Migrationshintergrund als Qualifikation

«Wann immer es möglich ist, setzen wir unsere Mitarbeitenden so ein, dass es sprachlich passt», so Sandra Richner, Pflegedienstleiterin der privaten Spitex Vitassist. «Glücklicherweise haben wir eine wachsende Vielfalt an Sprachen im Team. Diese wachsende Heterogenität der verschiedenen Spitex-Organisationen kennt auch Francesca Heiniger, Leiterin Kommunikation bei Spitex Schweiz. «Viele Spitex-Organisationen beschäftigen Migrantinnen und Migranten. Dies ist wichtig, damit der kulturellen Vielfalt der Klientinnen und Klienten Rechnung getragen werden kann.» Bei Bewerbungen sind daher Sprachkenntnisse bzw. Migrationshintergründe von zunehmender Wichtigkeit. Mitarbeitende mit Migrationshintergrund sollen nicht nur bewusst eingesetzt werden, sondern gezielt eingestellt.

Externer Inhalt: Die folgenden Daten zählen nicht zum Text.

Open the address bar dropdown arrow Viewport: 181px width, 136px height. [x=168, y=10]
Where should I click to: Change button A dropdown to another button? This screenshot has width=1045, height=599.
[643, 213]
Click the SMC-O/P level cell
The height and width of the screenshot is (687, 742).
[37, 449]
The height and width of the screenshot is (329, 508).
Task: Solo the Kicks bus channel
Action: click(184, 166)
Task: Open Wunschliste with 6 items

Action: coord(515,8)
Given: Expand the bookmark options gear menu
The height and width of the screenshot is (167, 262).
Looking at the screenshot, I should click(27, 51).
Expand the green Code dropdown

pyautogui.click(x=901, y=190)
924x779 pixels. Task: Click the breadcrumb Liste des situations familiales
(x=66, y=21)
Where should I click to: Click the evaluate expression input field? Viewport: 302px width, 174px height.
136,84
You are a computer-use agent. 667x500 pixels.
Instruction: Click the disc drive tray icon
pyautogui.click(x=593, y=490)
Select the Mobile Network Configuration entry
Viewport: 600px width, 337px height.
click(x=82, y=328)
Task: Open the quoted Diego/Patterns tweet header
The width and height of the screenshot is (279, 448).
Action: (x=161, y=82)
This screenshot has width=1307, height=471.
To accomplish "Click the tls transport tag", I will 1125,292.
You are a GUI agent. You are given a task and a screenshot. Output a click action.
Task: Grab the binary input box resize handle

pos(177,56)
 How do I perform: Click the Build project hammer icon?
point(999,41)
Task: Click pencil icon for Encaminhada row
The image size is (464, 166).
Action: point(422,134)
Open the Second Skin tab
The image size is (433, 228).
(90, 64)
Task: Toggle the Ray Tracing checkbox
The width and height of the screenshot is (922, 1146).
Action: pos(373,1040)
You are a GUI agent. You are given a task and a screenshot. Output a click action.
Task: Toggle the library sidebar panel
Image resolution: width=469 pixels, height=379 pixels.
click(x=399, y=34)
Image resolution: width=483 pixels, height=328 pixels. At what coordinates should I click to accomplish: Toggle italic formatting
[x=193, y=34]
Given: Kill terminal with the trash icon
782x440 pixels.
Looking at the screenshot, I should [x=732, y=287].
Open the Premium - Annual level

Darauf achtet auch Sandra Richner. «Wir erachten einen sprachlichen oder kulturellen Hintergrund bei der Rekrutierung als wertvolle Zusatzeigenschaft. So werden auch wir gleichzeitig sensibilisiert und lernen viel über andere Länder und Kulturen.» Eine Win-win-Situation also. Die Sprache ist dabei eine wichtige Schlüsselkompetenz, weiss Francesca Heiniger: «Wir sind bestrebt, sprachliche und kulturelle Lücken zu schliessen und Brücken zu bauen. Dies ist auch aus rechtlichen Gründen nötig. Wir haben eine Informationspflicht und müssen sicherstellen, dass die Klienten unsere Informationen auch richtig verstehen.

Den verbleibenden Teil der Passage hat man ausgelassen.